> Text for analysis:
Indoor Pollutants: Often tiny particles in the environment can cause your eczema to flare. Some of these are Dust, Cigarette Smoke, Pet Dander, Mould, etc. It is always good to maintain hygiene at home and work. Dust regularly, avoid pets if you are allergic to them, quit smoking or hanging out with those who do.
Clothing: One of the common triggers and perhaps the closest one that irritates your skin are your clothes. Avoid Scratchy woolen clothes, wear breathable fibers avoiding multiple layers or the heavy ones which make you sweat.
If your skin type is dry take extra efforts to keep it moist. Use body lotion soon after the bath, use moisturizer two or three times a day. Maintain a good humidity level in your bedroom while sleeping to keep the air moist. Drink plenty of water to keep your skin hydrated.
Winter: Dry air combined with indoor heating systems robs the moisture from skin making it dry and more prone to eczema flares. Use a thick moisturizer immediately after a shower to lock moisture in the skin, avoid hot baths and keep it short (use lukewarm water). Avoid rubbing your body with rough towels, pat dry instead. Use a humidifier to maintain the humidity level and curb dry heat pumped by the heating systems.

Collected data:
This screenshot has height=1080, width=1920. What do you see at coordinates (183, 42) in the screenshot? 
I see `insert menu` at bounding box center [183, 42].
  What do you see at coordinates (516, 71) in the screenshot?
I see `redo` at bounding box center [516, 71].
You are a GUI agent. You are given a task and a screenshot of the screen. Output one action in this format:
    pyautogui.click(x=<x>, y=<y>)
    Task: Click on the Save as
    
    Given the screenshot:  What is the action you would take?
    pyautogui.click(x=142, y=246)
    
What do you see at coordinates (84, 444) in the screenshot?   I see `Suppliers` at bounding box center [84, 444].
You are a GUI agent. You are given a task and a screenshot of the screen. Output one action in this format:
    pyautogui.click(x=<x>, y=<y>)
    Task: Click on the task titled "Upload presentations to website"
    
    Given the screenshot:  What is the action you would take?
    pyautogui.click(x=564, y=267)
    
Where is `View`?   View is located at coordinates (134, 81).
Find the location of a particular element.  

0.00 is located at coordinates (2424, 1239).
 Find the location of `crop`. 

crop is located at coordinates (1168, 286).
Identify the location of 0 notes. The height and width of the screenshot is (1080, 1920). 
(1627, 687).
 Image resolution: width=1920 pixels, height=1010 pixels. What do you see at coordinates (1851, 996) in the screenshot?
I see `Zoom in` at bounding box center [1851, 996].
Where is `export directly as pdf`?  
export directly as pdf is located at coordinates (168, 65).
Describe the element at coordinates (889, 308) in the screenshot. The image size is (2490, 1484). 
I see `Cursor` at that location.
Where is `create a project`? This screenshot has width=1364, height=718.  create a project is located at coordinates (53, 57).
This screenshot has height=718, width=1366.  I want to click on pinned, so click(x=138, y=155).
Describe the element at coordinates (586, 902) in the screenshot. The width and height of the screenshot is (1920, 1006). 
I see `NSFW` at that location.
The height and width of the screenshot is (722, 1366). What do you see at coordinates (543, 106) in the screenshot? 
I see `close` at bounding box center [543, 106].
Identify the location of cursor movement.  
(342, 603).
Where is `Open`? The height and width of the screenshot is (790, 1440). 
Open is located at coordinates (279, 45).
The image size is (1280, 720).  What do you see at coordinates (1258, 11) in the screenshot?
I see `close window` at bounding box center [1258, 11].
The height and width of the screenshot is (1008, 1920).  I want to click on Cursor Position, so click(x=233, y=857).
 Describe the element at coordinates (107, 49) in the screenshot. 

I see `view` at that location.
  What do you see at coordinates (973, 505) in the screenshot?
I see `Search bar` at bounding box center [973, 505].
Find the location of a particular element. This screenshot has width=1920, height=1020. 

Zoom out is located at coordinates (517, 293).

> What is being asked:
Pick up the text on eczema triggers after its last sentence and keep writing in the same style.

> Result:
Treating Eczema Flares
Topical Steroids: Over the counter steroid creams are vital in reducing the red, itchy flares. If they don’t work you may need a stronger dose that can be availed with the help of a physician.
Moisturise: Keep your skin moisturized as much as you can. It softens your skin relieving pain and reducing the eczema flare especially if it is caused by dry skin. Have plenty of water and other liquids to keep your skin hydrated.
Take a Bath: A look warm bath may give you relief during flares. But remember, keep the bath short (not more than 10 mins). Apply moisturizer soon after your bath so as to seal the moisture of the skin and preventing it from drying.
Avoid Scratching: Scratching usually damages the skin, which can itself cause more flares to occur. Try to reduce scratching whenever possible. You could try gently rubbing your skin with your fingers instead. Keep your skin covered with light clothing to reduce damage from habitual scratching.
Wet Wraps: Designed for Eczema special medicated bandages, clothing or wet wraps can be used to cover the areas of flared skin. These bandages can be used over emollients or with topical corticosteroids to prevent scratching allowing the skin underneath to heal locking the skin moisture.
Antihistamines: If you have severe itching you can have a dose of Antihistamine as recommended by the physician especially during bedtime. Consider the side effects before consuming.
Care Plan: Maintain and follow a care plan created by either you or as recommended by your physician. It is very critical to take necessary action at the recommended time to overcome and manage flares effectively.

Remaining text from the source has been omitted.